▸ PROBLEM 1
How would you render this sentence from the regular expressions thread in Spanish: "I could have never come up with this myself but Balena has an example which is very similar to this."?
▸ PROBLEM 2
Can you write the next part of the regular expressions thread, picking up after its last line?

▸ SELECTED TEXT
A Question About Regular Expressions and Capture

  • Thread starter Thread starter eBob.com
  • Start date Start date
E

eBob.com

I am using regular expressions and a particular feature called "capture" (I
think) to suck some information out of some html. I could have never come
up with this myself but Balena has an example which is very similar to this.
The guts of the program is ...

Dim i As Integer
Dim rgx As Regex

Dim Pattern As String = "<td class=td1
width=""35%"">(<b>){0,1}(?<variable>(\w| )+)</td>" + _

"\s*.*\s*<td class=td2 width=""65%"">(<b>){0,1}(?<value>.+)(</b>){0,1}</td>"

Dim Pattern2 As String = "<td class=td1
width=""35%"">(<b>){0,1}(?<variable>(\w| )+)</td>" + _

"\s*.*\s*<td class=td2
width=""65%"">(<b>){0,1}((?<value>.+))(</b>){0,1}</td>" ' extra parenthesis
don't help

rgx = New Regex(Pattern)

▸ Screen grounding examples
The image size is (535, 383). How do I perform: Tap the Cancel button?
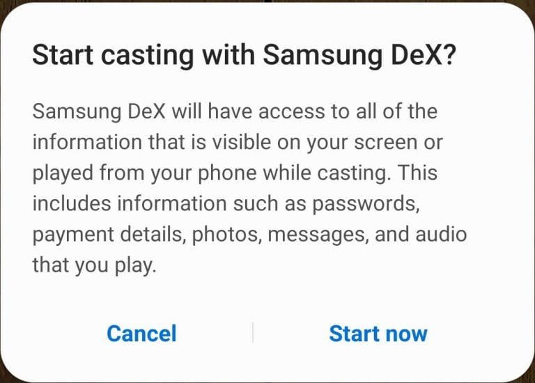pos(141,333)
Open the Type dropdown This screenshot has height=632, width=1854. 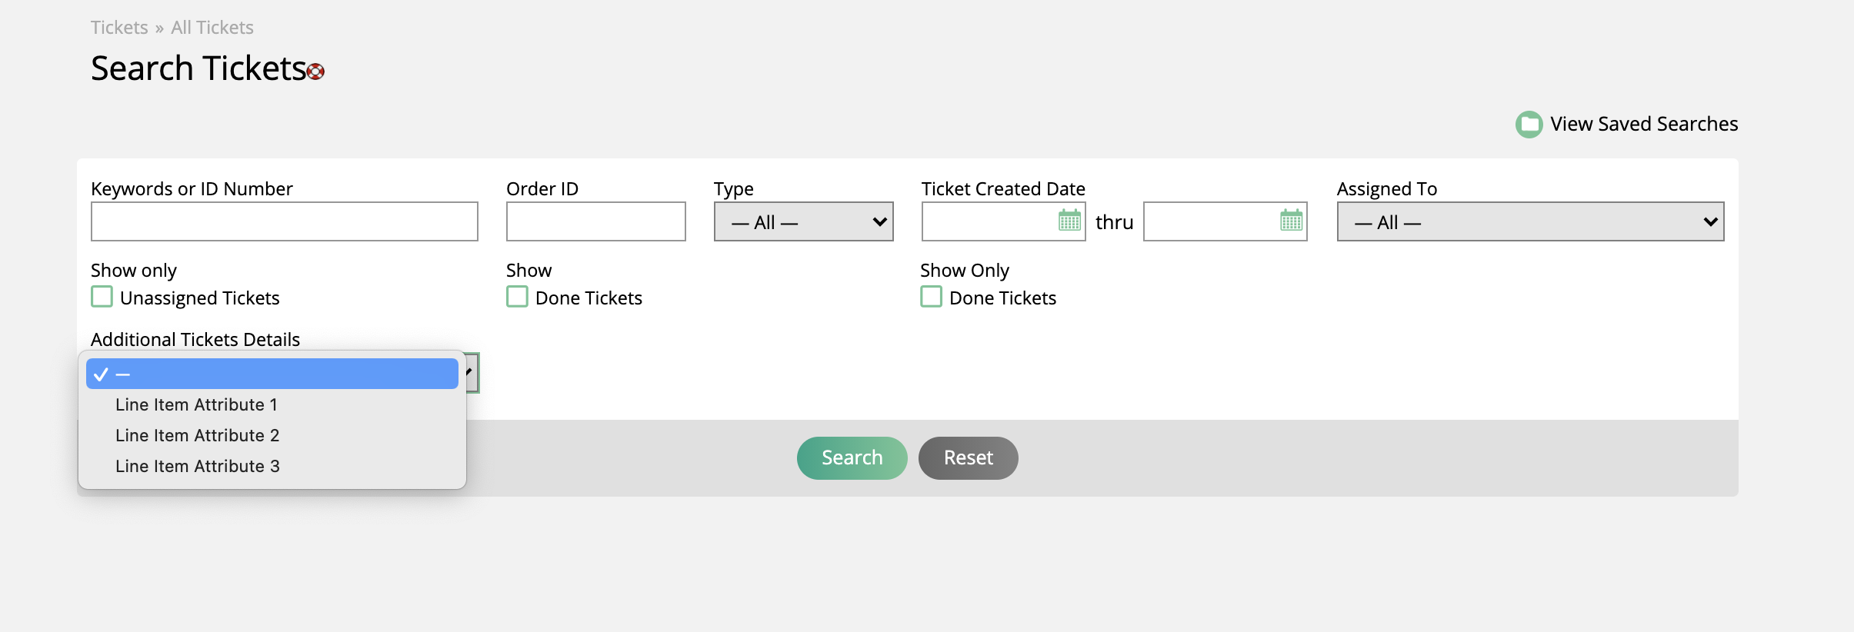pos(803,221)
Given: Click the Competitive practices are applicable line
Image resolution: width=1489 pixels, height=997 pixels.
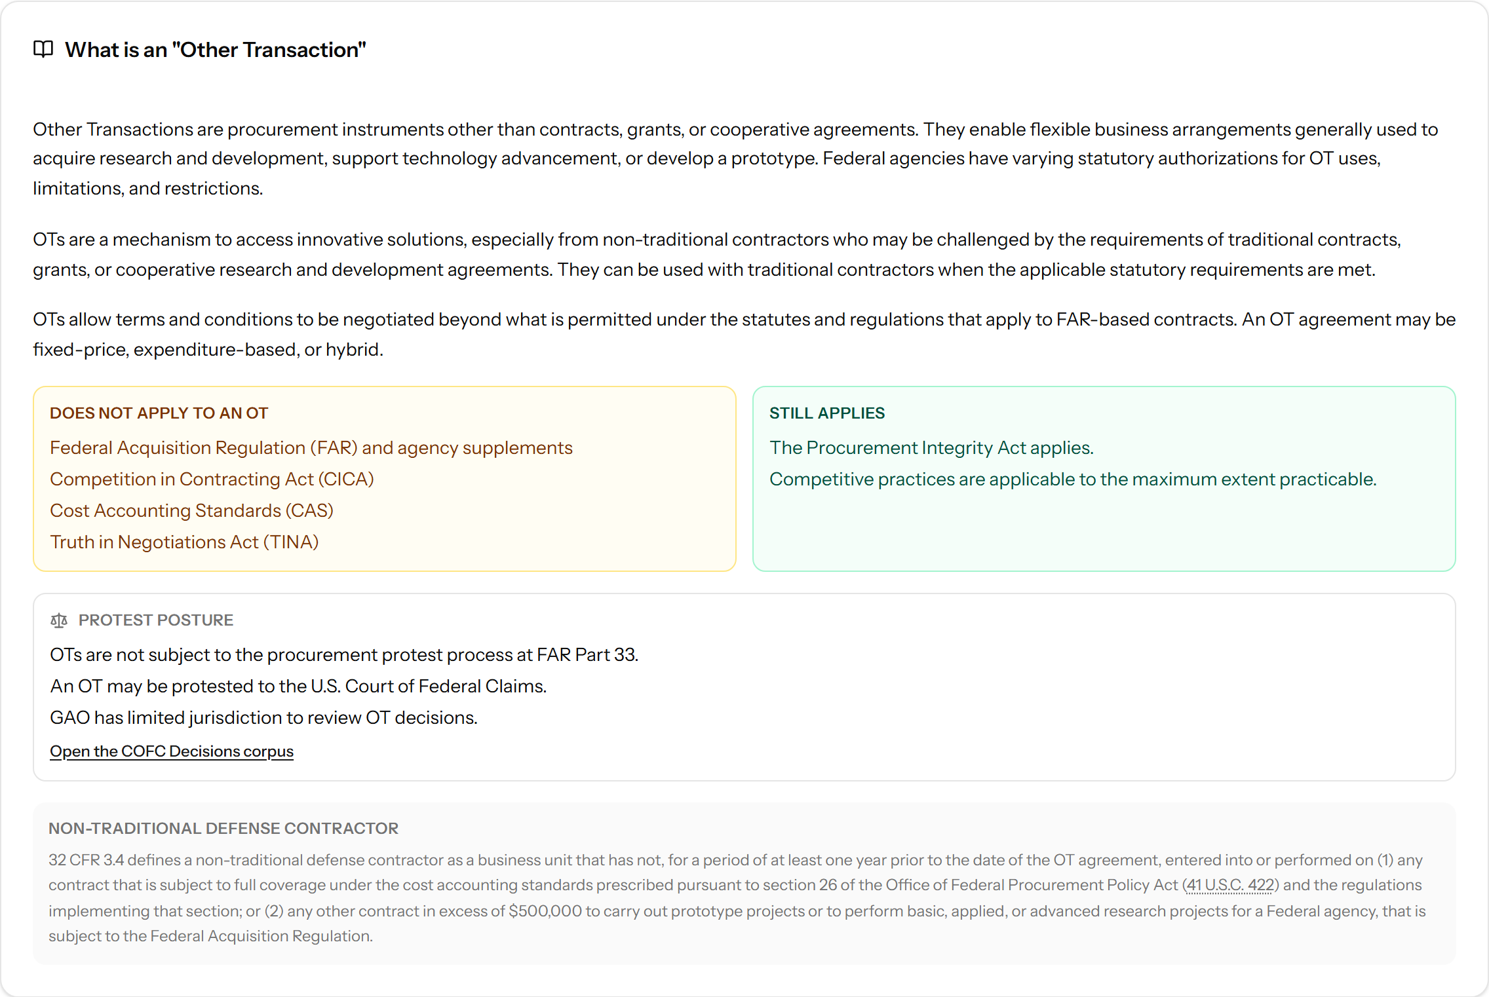Looking at the screenshot, I should coord(1073,480).
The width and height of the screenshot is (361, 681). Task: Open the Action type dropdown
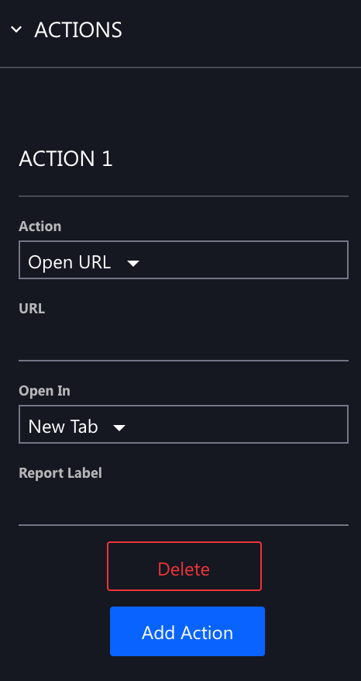[183, 260]
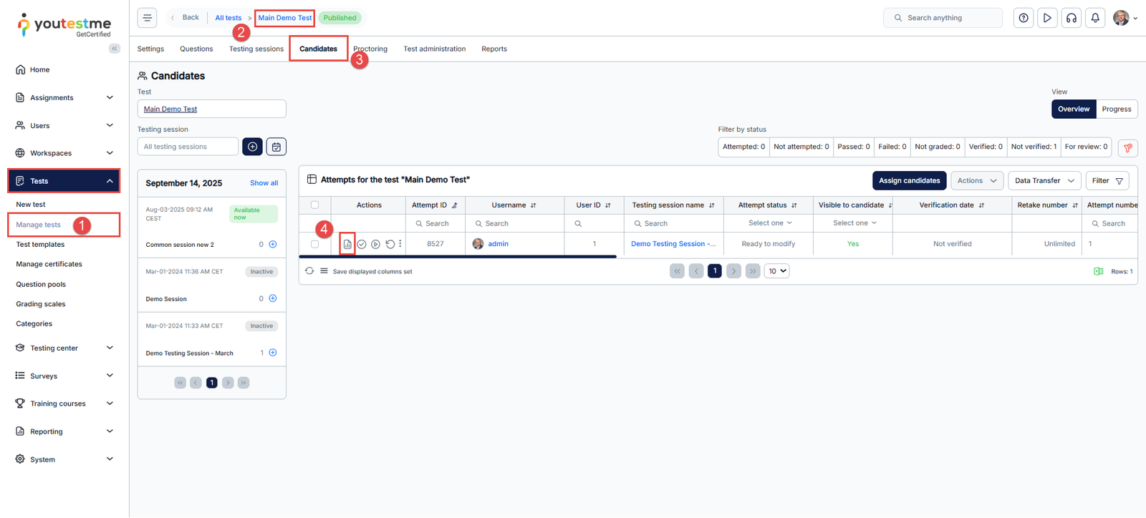
Task: Click the headset support icon in header
Action: 1072,18
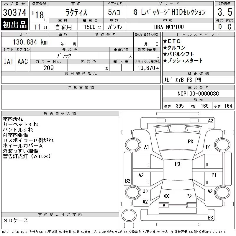Select the U3 dent mark on car diagram
Viewport: 236px width, 236px height.
[x=145, y=191]
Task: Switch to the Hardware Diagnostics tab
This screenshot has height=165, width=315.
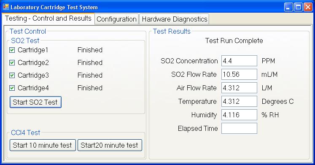Action: pos(175,19)
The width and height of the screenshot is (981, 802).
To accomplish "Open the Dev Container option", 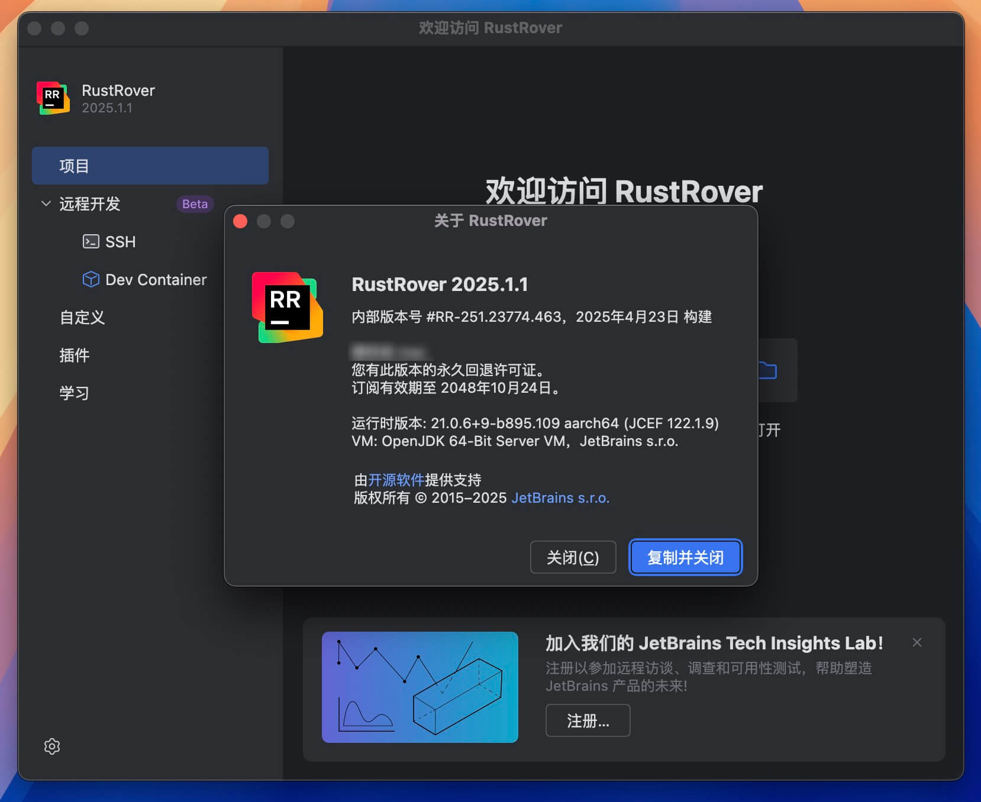I will point(156,279).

▸ FINAL ANSWER 1
Nunca se me habría ocurrido esto por mi cuenta, pero Balena tiene un ejemplo muy parecido a este.

▸ FINAL ANSWER 2
tbxPattern.Text = Pattern

Dim m As Match, g As Group

For Each m In rgx.Matches(tbxInput.Text)

g = m.Groups("variable")

lstbxKeys.Items.Add(g.Value)

g = m.Groups("value")

lstbxValues.Items.Add(g.Value)

Next

The data looks like this (below). It works fine for all cases except the
first (the "Celular" data) where the value is picked up as
"123-abc-5678</b>". I want, and I think it should be, "123-abc-5678". I
can't understand why the "</b>" is included in the value. Doesn't my
pattern clearly show that the value is a string of one or more characters,
terminated by, optionally, "</b>" followed by "</td>". Is there a
straightforward way to tell it to not include the "</b>" in the value? Note
that the "</b>" is not always present so the pattern has to say that it is
optional.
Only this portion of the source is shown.